BRISBANE, Australia — Tropical F*ck Storm has found themselves in the center of an altogether different type of storm after the experimental rock band pulled out of its Sydney Festival commitments in protest to the event’s sponsorship arrangement with the Israel Embassy.
As the annual event kicked off Thursday (Jan. 6), the award-winning Melbourne band called out organizers to “do the right thing and fix the problem they created,” pointing to a A$20,000 sponsorship deal which could see participating artists “become the targets of online harassment, bullying, smear campaigns, ridiculous accusations, misrepresentations and abuse from total strangers,” an official statement reads.
According to The Guardian, the Embassy of Israel in Canberra subsidized Decadance, a performance devised by Israeli choreographer Ohad Naharin and Tel Aviv’s Batsheva Dance Company, and co-presented by Sydney Dance Company.
At the time of posting, Sydney Festival “stated they have no intention to refund the money or sever the sponsorship relationship,” the TFS statement continues, “even though the shit sandwich they’ve landed every billed artist in is blatantly obvious to them.”
■ ■ ■
## Apply what you read
1) In the article about the band's Sydney Festival withdrawal, how much was the Israel Embassy sponsorship deal worth?
2) Continue the article about Tropical F*ck Storm's Sydney Festival withdrawal from the point where it stops.

## Raw data
■ ■ ■
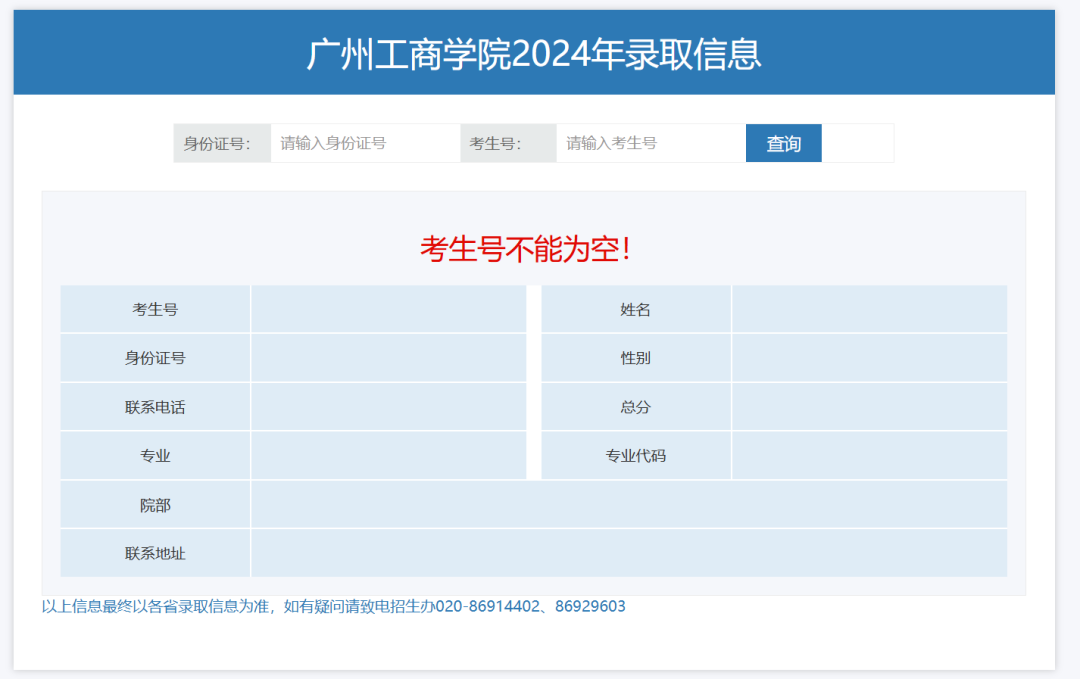Click the 总分 total score label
■ ■ ■
## Answers to this exercise
1) A$20,000

2)
(the Israeli Embassy, who donated a paltry $20,000 to some dance group).
Rather than immediately announce online that we’d jump ship, we thought we’d actually try to do something in the real world for everyone involved and try to encourage Sydney Festival to do the right
— tropical fuck storm (@tfs_theband) January 6, 2022
Founded by The Drones bandmates Gareth Liddiard and Fiona Kitschin, the band canceled its two scheduled appearances at the fest, citing a “complete lack of respect and integrity towards the artists billed” from the annual event and its partners.
A boycott has gathered pace since December 2021, with TFS one of 30-something featured artists, businesses, and speakers taking a stand. “I’ve made the decision to withdraw from Sydney Festival,” writes Brisbane artist Hope D, who was booked to perform at the 2022 edition. “I stand with the Palestinian people and fully support the freedom of Palestine. All tickets will be refunded and I’ll be back in Eora/Sydney very soon.”
TFS, whose Deep States last year won the ARIA Award for best hard rock or heavy metal album, is one of the highest-profile contemporary music acts to pull out.
As the storm brewed, some 120 entertainment industry figures signed an open letter, which argues that “organizers of the boycott intentionally misrepresent the truth about Israel and make provocative statements.”
Published by the Creative Community For Peace, the letter is signed by KISS’s Gene Simmons; songwriter Diane Warren; Aaron Bay-Schuck, CEO/Co-Chairman Warner Records and others.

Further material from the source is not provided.